Dr. Knight: What are some of the joys you’ve experienced as a Jesuit follower of Christ?


Father King: It has been an extraordinary experience, this last half-century, with one or two “down” moments; but the down moments have been few; and the joys have been immense. If there have been sorrows, they have mostly been to do with not living the vocation to the full.


Dr. Knight: As a Jesuit what are some of the duties that you perform/pray?

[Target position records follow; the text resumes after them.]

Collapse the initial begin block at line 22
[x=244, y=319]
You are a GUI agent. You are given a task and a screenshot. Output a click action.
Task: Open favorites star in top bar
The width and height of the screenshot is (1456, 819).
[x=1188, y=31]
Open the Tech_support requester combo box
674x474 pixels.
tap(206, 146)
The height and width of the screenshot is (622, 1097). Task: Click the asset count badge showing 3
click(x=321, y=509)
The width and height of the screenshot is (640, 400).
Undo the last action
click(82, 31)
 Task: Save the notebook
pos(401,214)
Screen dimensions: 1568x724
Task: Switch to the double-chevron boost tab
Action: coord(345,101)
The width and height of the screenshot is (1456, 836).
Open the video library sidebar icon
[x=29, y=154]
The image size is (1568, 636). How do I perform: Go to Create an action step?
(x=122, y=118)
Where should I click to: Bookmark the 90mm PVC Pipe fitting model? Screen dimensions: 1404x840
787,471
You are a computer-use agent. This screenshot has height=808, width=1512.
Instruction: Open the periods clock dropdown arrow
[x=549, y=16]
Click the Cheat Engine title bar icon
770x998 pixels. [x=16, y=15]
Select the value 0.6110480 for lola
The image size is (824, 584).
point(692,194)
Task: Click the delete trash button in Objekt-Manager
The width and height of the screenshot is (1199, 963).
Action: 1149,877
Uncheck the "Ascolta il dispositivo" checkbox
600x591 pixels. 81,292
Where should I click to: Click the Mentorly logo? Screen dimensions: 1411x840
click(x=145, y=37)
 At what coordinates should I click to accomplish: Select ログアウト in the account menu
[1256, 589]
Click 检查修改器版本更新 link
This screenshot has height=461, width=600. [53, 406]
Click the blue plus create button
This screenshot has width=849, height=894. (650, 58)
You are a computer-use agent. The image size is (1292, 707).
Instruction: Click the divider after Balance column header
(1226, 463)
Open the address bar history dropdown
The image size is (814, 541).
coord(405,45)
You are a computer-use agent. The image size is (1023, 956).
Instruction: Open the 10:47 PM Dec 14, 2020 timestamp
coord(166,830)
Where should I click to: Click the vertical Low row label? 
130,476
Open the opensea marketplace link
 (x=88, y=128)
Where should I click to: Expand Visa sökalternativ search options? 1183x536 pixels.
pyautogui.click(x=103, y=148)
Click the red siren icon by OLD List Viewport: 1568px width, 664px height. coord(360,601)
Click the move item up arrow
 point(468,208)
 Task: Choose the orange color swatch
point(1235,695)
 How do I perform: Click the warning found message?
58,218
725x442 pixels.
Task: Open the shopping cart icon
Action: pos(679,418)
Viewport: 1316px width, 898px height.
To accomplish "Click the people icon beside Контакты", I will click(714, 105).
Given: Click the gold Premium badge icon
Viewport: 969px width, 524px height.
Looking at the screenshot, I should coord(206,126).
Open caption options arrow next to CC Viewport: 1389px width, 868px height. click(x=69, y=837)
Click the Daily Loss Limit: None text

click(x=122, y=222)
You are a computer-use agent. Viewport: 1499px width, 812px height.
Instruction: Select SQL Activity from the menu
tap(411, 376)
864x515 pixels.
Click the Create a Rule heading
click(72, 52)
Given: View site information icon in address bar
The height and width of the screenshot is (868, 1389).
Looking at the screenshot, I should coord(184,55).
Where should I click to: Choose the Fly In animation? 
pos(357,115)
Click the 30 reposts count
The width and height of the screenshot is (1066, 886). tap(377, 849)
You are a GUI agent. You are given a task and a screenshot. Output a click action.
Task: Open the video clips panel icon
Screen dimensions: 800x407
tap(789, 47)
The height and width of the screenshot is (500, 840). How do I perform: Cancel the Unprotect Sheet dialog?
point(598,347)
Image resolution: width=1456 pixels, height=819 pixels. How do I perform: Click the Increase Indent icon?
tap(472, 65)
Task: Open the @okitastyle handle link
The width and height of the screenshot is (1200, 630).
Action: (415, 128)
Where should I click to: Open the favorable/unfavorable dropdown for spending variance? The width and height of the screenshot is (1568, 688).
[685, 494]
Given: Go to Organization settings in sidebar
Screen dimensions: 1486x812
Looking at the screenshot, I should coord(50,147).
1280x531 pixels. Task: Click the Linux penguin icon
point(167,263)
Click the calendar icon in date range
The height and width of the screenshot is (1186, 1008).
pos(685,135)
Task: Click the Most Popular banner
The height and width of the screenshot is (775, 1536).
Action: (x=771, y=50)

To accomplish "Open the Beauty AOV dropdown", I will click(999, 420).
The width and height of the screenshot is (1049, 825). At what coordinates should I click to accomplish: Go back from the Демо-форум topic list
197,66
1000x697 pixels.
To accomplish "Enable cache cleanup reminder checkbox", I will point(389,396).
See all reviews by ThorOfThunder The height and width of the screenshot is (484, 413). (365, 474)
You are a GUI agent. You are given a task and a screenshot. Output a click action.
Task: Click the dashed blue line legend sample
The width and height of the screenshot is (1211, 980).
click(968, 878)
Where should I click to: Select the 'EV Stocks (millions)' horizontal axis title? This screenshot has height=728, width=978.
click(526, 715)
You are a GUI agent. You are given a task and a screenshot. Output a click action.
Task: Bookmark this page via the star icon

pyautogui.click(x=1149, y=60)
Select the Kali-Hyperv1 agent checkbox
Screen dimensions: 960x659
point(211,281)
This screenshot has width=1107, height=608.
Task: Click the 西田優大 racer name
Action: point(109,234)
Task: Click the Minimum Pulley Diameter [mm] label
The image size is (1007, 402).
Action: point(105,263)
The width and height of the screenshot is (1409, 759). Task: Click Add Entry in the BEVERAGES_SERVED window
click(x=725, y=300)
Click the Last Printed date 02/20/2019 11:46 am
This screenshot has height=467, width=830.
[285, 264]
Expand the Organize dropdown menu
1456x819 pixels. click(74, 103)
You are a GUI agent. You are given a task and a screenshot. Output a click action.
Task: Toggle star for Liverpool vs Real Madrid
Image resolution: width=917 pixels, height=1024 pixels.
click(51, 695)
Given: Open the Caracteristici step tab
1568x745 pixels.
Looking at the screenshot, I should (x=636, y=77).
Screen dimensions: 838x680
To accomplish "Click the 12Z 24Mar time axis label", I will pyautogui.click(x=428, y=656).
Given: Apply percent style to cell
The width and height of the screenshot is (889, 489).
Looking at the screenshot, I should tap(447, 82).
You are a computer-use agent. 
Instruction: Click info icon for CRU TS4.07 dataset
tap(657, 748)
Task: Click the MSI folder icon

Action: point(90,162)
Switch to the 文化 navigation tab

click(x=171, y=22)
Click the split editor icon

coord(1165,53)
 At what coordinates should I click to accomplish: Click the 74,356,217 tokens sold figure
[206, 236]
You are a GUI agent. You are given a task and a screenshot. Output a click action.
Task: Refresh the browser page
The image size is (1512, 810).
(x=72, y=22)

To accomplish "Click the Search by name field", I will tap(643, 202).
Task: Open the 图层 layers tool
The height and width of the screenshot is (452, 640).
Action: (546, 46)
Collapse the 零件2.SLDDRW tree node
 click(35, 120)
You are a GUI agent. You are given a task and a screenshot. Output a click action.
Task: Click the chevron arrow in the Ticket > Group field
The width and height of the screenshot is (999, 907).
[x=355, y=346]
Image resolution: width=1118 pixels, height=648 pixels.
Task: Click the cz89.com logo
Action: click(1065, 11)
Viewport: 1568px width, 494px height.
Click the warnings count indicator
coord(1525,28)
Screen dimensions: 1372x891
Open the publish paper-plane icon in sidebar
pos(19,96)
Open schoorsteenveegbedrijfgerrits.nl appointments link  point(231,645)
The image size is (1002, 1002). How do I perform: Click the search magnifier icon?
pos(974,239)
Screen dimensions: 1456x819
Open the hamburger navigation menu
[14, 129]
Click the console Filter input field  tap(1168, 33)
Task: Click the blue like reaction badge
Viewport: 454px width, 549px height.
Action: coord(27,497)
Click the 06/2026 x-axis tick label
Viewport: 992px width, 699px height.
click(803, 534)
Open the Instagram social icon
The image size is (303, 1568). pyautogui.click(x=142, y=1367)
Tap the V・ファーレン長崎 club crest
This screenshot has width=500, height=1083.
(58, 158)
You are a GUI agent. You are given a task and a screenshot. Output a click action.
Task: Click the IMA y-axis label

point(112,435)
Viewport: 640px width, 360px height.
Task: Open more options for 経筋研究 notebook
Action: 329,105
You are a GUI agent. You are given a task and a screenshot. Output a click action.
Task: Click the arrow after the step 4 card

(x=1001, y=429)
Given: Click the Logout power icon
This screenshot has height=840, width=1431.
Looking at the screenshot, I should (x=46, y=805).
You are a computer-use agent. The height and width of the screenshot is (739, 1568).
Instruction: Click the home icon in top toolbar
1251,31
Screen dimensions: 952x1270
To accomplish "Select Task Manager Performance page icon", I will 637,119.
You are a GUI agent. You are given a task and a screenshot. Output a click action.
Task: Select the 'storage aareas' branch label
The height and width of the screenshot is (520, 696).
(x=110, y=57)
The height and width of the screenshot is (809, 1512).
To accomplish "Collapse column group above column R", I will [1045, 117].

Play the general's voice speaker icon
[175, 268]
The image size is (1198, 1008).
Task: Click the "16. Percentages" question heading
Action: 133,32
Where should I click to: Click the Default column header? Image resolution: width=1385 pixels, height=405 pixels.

Father King: Teaching, preaching, saying mass and hearing confessions; giving spiritual direction, teaching Scripture, washing the dishes, are some of the duties that come my way. At the moment I am between giving a retreat to an Anglican priest and preparing for my last class of the term, on the Greek text of the Sermon on the Mount. Other duties might include dealing with drunks and offering coffee to the homeless or writing books and articles on Scripture. Life is never dull. And prayer is extraordinarily important in making sense of all this: I get up very early indeed, and have a cup of coffee (except in Lent!) while doing some spiritual reading. Then I pray the office of readings and Lauds, before having a long period of silent prayer, normally in the presence of the Sacrament. Then I am ready for the day.


Dr. Knight: Thank you so much for offering us this interview and letting us see all the good works that the Jesuits do for us all.